I wonder why CycleJS community is so concerned about drivers. Most drivers, with a few exceptions, incapsulate fairly trivial code. They simply can't take complex premises to do something more useful than hiding subscription lines except for DOM where sinks of effects has a single form of "render that" (in simplest case, ater on you'll be screwed by non-incapsulable animations). The fact is: the IO layer is often less predictable than Logic layer, so it's not a benefit to have 2nd class side-effects in your framework.
Going further, anything with 2+ effect types can't be exressed as driver, and will be classified as...
middleware? Nothing of that is even mentioned in the docs. cycle-onionify
and isolate
are
"secret" examples of middlewares but YOU aren't expected to write one.
Now state management is the biggest unsolved frontend topic since 2014 and it is all about multiple effect sources and targets: memory, localStorage, REST, etc. CycleJS is not prepared to them "by design"
TODO describe the lack of lifecycle events in CycleJS
Our decision is to ditch the drivers completely. When it's about harder unit testing vs harder development choice you should always choose the first. The benefit of unit tests is overrated, the pain and cost of messy development are underrated. CycleJS will force you to manually marshal N+ effectful streams from your components. And, without a compiler help, it's not trivial at all (TypeScript won't help you because effects are still untyped).

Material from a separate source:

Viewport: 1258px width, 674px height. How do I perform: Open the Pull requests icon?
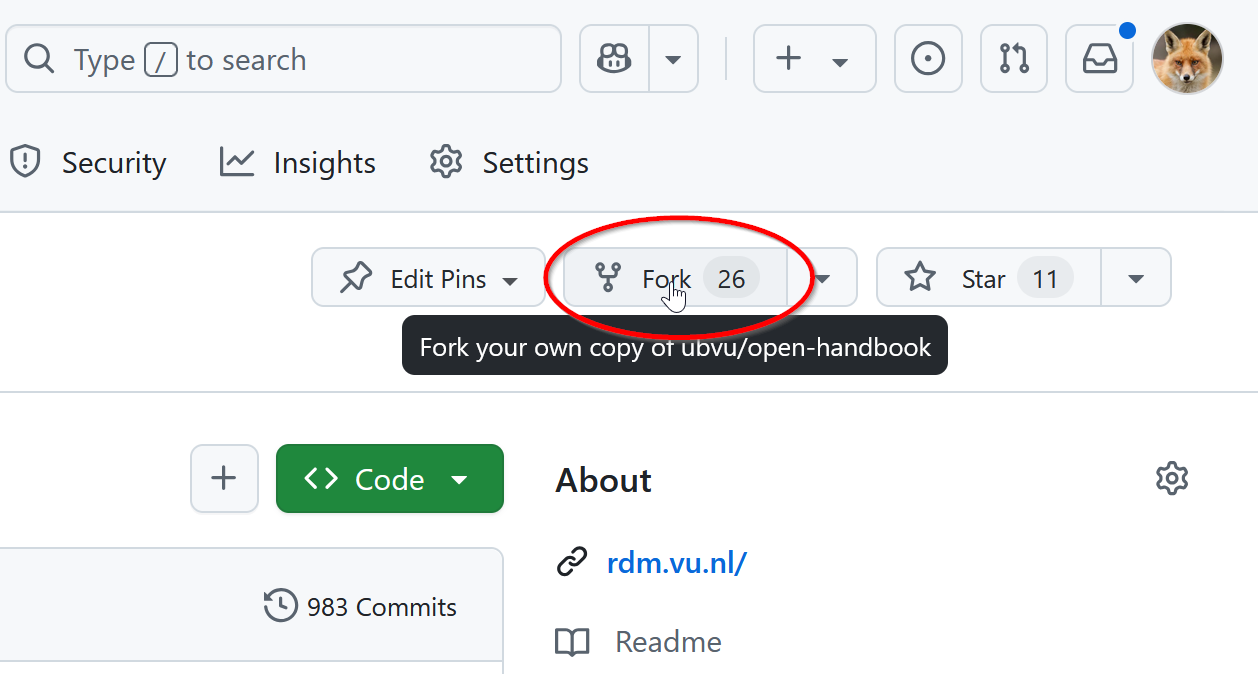[x=1014, y=58]
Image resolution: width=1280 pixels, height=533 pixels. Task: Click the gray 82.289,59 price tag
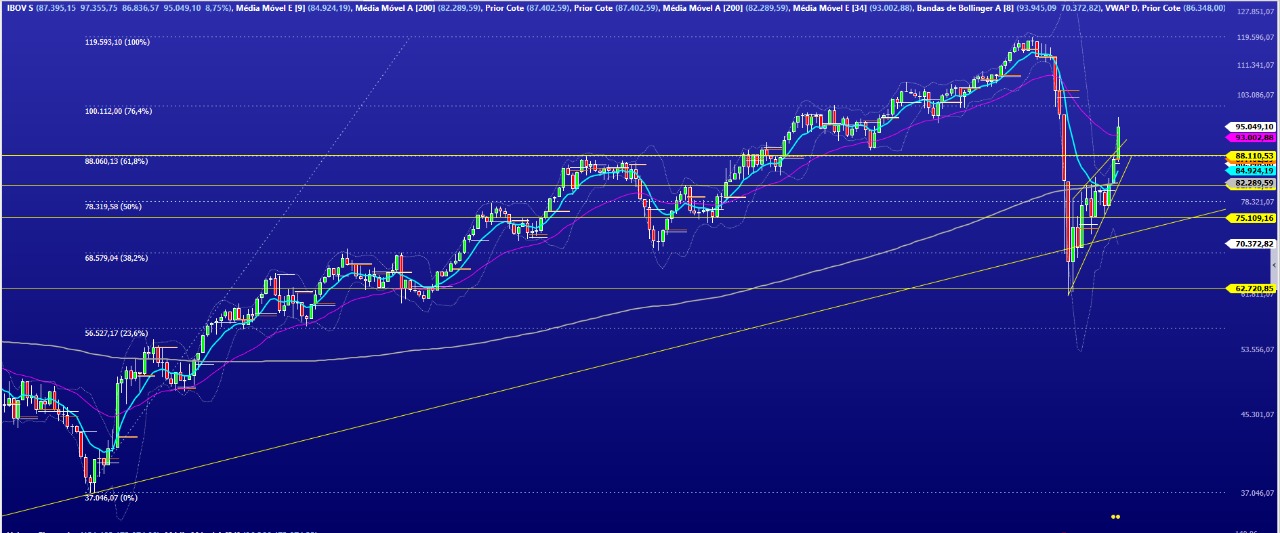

In Unredux, most components will have 1 or 2 streams: $ (state-action)
(like in Cycle-Onionify)
and DOM
(like in basic CycleJS). HTTP, logging, etc are kept inside the components. Their
resources can still be handled and properly released via DOM
stream or React lifecycle events.
We don't support the claim that "imperative is bad, so non-reactive as imperative in time is also bad". We think imperative syntax is the best to express sequential side effects (Ruby and Go dominate devops for a reason) so non-reactive, control paradigm totally has it's place in code.
DOM read-writes are very different from HTTP request-responses because in the first case the app is the passive part, the receiver, and in the second case the app is the active part, the initiator. We think that expressing both in the same way is conceptually wrong. Active part is modelled the best as Controller and passive part is modelled the best as Reactor. With our approach, we keep reactivity where it fits the best (DOM + DOM events) and control where it fits the best (HTTP + optimistic updates).
Many CycleJS drivers rely on side-effects in main
:
function main(sources) {
DOMSource.select('input').events('keydown', { // side-effect!
preventDefault: true
})
...
}
function main(sources) {
const match$ = sources.router.define({ // side-effect!
'/': HomeComponent,
'/other': OtherComponent
});
...
}
Just a few picks of many... Which proves that main
won't be a pure function in most CycleJS apps,
so why bother with drivers?! There actually were quite a few discussions
about common terms redefined in CycleJS. The argument of "our own vision" prevailed.